• _Information supplied_:
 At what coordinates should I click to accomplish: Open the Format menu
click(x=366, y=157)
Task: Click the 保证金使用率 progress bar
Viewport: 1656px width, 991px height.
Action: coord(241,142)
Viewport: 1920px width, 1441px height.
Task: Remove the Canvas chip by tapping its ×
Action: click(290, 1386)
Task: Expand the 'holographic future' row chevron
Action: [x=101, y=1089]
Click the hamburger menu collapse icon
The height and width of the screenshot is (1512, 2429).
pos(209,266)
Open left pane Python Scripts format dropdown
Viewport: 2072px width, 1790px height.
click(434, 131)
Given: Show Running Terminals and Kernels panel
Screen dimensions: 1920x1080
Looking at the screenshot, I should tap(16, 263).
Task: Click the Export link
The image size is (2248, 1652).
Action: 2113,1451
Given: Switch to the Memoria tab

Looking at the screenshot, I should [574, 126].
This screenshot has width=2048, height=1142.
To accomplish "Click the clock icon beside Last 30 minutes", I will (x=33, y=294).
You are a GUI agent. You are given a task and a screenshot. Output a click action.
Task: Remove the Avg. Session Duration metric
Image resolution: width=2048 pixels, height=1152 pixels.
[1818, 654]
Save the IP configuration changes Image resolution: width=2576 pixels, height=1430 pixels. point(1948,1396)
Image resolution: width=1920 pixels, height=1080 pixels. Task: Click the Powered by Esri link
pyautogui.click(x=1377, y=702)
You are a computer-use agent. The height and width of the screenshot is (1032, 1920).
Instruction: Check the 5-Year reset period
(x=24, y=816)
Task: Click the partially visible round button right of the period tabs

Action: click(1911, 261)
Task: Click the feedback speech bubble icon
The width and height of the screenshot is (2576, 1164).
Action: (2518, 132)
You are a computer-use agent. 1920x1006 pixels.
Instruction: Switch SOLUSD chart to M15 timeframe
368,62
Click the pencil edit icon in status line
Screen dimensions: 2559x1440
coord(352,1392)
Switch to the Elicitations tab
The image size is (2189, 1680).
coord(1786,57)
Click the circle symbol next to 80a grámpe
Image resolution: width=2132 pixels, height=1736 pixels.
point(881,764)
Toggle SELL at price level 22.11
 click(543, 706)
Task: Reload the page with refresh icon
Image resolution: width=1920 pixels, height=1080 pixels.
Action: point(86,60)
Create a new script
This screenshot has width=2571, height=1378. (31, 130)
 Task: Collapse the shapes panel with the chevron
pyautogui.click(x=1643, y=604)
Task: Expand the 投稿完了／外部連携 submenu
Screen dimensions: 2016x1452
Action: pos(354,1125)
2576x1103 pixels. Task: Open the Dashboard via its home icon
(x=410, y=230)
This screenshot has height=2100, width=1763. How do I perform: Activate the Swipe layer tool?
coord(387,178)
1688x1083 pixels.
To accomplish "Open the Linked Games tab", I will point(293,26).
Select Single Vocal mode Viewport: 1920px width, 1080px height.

• _What the exercise asks_: With the first line being the one containing "Task: Click the partially" and the last line the one containing "You are a computer-use agent. 1920x1006", transcribe exactly the lines above that fall in that range.

• _Completed exercise_:
Task: Click the partially visible round button right of the period tabs

Action: click(1911, 261)
Task: Click the feedback speech bubble icon
The width and height of the screenshot is (2576, 1164).
Action: (2518, 132)
You are a computer-use agent. 1920x1006 pixels.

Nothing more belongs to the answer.